Les souvenirs sont tous à moi ce soir !
Si loin pourtant, si seul, si tard sur cette place
vide. Où l'on jouait hier, effrénée, une farce.
Tous à moi ! Me voici la proie de la mémoire.
M'étranglent mes plaisirs vécus et surtout ceux
dont j'ai rêvé. Désir (même là !) silencieux.
SOUVENIR LUNAIRE À PALERME
Nous étions entrés dans le rêve par la faille
qu'ouvrent les cieux dans cette abside
sans toit. Le temps Tout-Puissant
et le ciel s'abaissait avec les nuages
qui couraient accompagnant la lune.
Si toutes choses pouvaient être ainsi, magiques
au milieu de la nef, l'ouverture béante
l'art du ciel se mêlant
à sa nature — as-tu dit
et j'ai vu. Un arbre se dressait
illégal, baigné par la lueur
de la lune et c'est alors que tu es venue
comme la rosée...souvenir embaumé...
...le spasme durait encore...
dans le lit escarpé pour la dernière fois
tu te tordais comme une bête sauvage.
Puis la paix dans la chambre, le crépuscule
comme une mer. La lumière à présent sur ton corps
coulait goutte à goutte, un éclat étrange
illuminait tes yeux, c'était toi
et c'était une autre. À moi mais étrangère.

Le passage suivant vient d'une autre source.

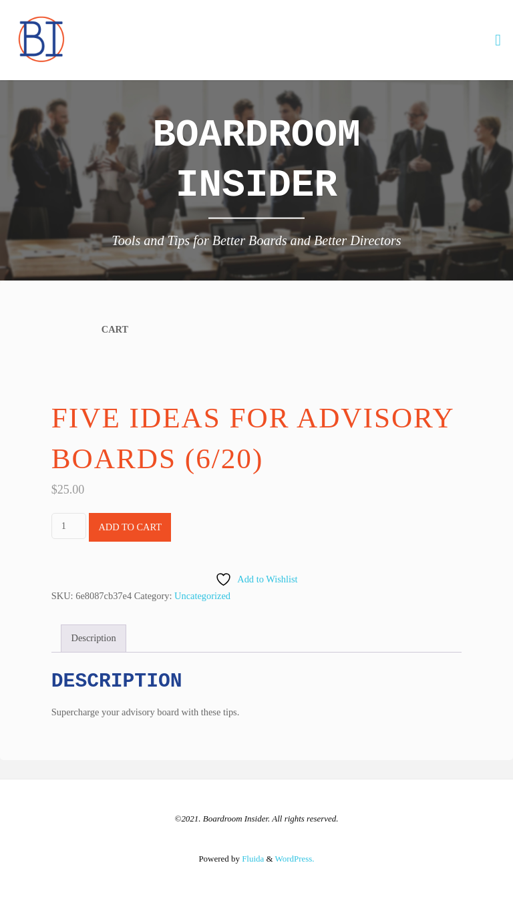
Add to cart (130, 527)
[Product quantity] (68, 526)
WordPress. (295, 859)
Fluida (252, 859)
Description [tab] (93, 638)
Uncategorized (202, 595)
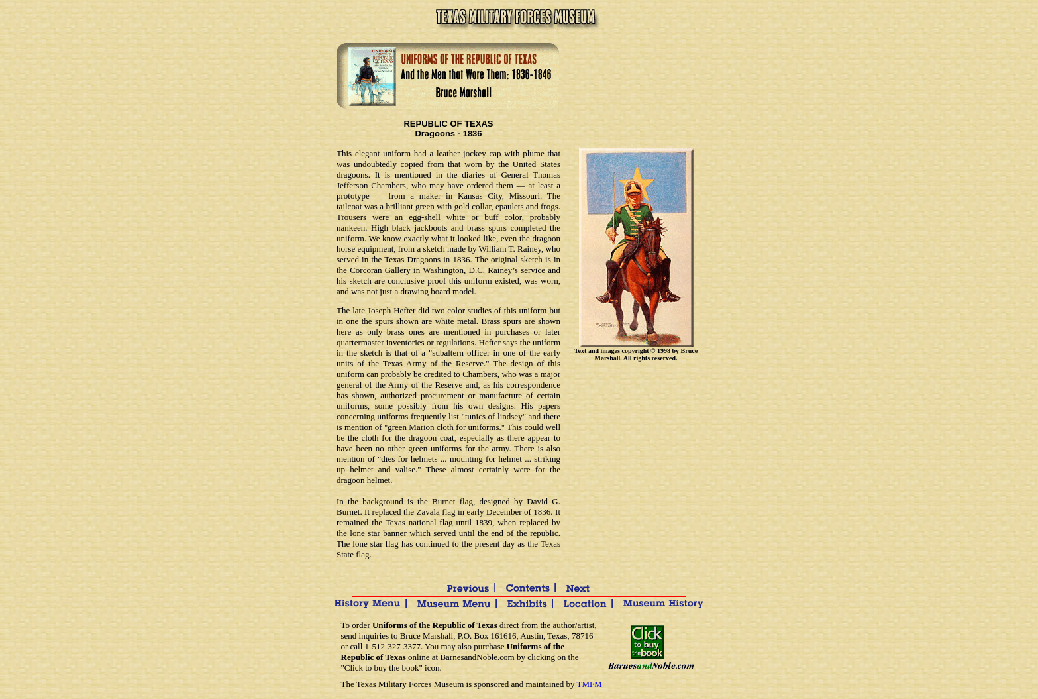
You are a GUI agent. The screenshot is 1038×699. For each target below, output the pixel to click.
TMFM (589, 684)
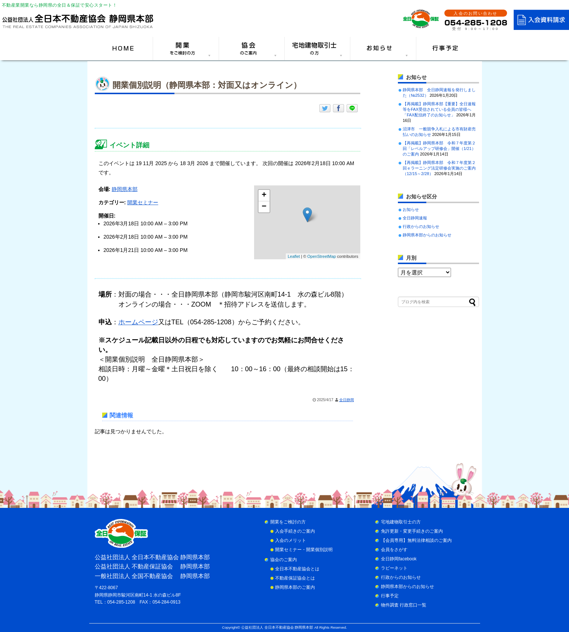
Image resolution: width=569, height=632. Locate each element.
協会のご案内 (283, 559)
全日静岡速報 (415, 218)
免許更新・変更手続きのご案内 (412, 531)
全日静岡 (346, 400)
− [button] (263, 206)
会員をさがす (394, 549)
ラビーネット (394, 568)
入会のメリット (290, 540)
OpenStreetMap (321, 256)
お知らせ (411, 209)
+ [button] (263, 195)
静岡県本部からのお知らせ (427, 235)
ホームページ (138, 322)
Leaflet (294, 256)
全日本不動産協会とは (297, 568)
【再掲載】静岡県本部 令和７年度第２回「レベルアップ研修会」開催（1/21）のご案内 (439, 148)
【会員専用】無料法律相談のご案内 (416, 540)
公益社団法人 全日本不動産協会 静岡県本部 (277, 627)
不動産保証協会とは (295, 578)
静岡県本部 (125, 189)
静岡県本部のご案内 (295, 587)
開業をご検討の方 (288, 522)
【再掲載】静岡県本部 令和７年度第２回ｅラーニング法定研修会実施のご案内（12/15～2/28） (439, 168)
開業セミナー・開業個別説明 (304, 549)
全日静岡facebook (399, 558)
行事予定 (390, 595)
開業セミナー (142, 202)
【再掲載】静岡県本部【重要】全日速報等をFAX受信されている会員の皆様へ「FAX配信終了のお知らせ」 (439, 109)
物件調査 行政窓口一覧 (403, 605)
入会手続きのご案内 (295, 531)
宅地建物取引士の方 (401, 522)
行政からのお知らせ (421, 226)
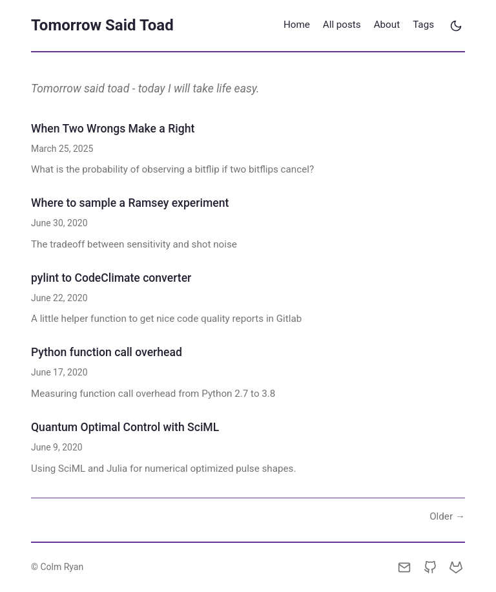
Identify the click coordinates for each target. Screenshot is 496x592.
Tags (423, 24)
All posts (342, 24)
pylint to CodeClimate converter (111, 277)
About (387, 24)
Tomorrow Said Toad (102, 25)
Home (297, 24)
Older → (447, 516)
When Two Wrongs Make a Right (112, 128)
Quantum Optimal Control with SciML (125, 427)
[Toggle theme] (456, 26)
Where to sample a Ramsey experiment (130, 202)
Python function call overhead (106, 352)
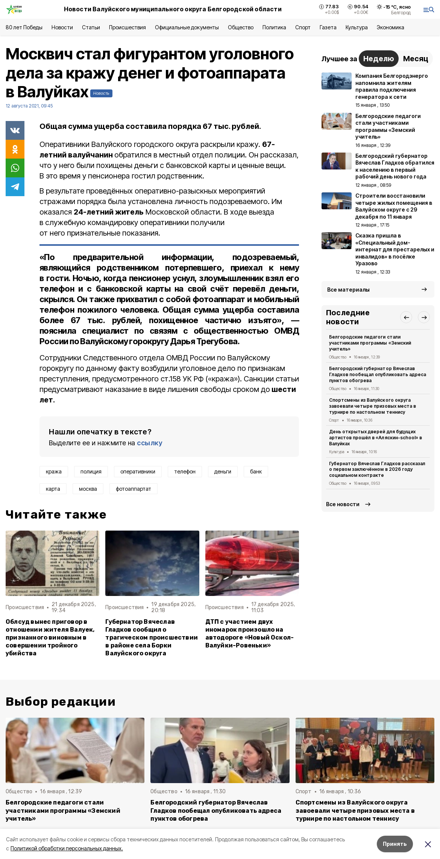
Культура (356, 27)
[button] (406, 317)
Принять (395, 844)
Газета (328, 27)
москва (88, 488)
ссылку (149, 443)
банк (256, 471)
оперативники (137, 471)
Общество (240, 27)
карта (53, 488)
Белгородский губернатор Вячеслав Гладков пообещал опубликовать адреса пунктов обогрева (377, 374)
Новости (62, 27)
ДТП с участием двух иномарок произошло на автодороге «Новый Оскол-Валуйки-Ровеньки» (249, 633)
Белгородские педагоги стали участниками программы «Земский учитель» (370, 343)
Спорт (303, 27)
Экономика (390, 27)
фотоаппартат (133, 488)
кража (54, 471)
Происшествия (127, 27)
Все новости (343, 504)
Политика (274, 27)
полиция (91, 471)
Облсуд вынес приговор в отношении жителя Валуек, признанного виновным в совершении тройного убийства (50, 637)
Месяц (415, 58)
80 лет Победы (24, 27)
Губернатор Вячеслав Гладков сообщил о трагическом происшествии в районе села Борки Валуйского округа (151, 637)
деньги (222, 471)
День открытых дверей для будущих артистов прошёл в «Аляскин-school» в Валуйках (375, 437)
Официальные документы (187, 27)
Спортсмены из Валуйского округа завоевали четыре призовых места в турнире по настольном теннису (372, 406)
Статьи (91, 27)
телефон (185, 471)
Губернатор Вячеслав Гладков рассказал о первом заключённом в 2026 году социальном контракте (377, 469)
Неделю (378, 58)
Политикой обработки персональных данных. (67, 848)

Tu semblais quelque chose que j'avais perdu,
que j'avais senti dans le temps
où j'oubliais ce qui nous blesse.
Tu t'es levée lentement et la lumière jouait
sur ton visage. C'était en août et tu versais
des larmes sueur du plaisir, on entendait
un violon sur la terrasse, un sanglot de luth.
Devant toi des Turcs à l'affût et derrière
des Grecs embusqués, soldats-enfants
morts d'angoisse avec leur fusil.
Mais toi petit corps mince tu t'es dressée
image de l'amour, es sortie aérienne
dans la rivière de la nuit...
rêve ou fée ou fantôme
tu as ouvert les bras au ciel, envolée
au-dessus de la ville infirme
endormie. Voici la lune, pleine
des deux côtés. Voici la lune
as-tu crié, c'est-elle qui nous unit
elle baisse elle nous emmène
dans un beau petit jardin. Je sens la lumière, j'adore
je plane dans les plaisirs, voici ma ville si belle
inondée de lumière, ma ville
sans frontière, vienne qui veut. Je suis
nue et mon corps est une île
faite pour tout — et c'est alors qu'a retenti la rafale.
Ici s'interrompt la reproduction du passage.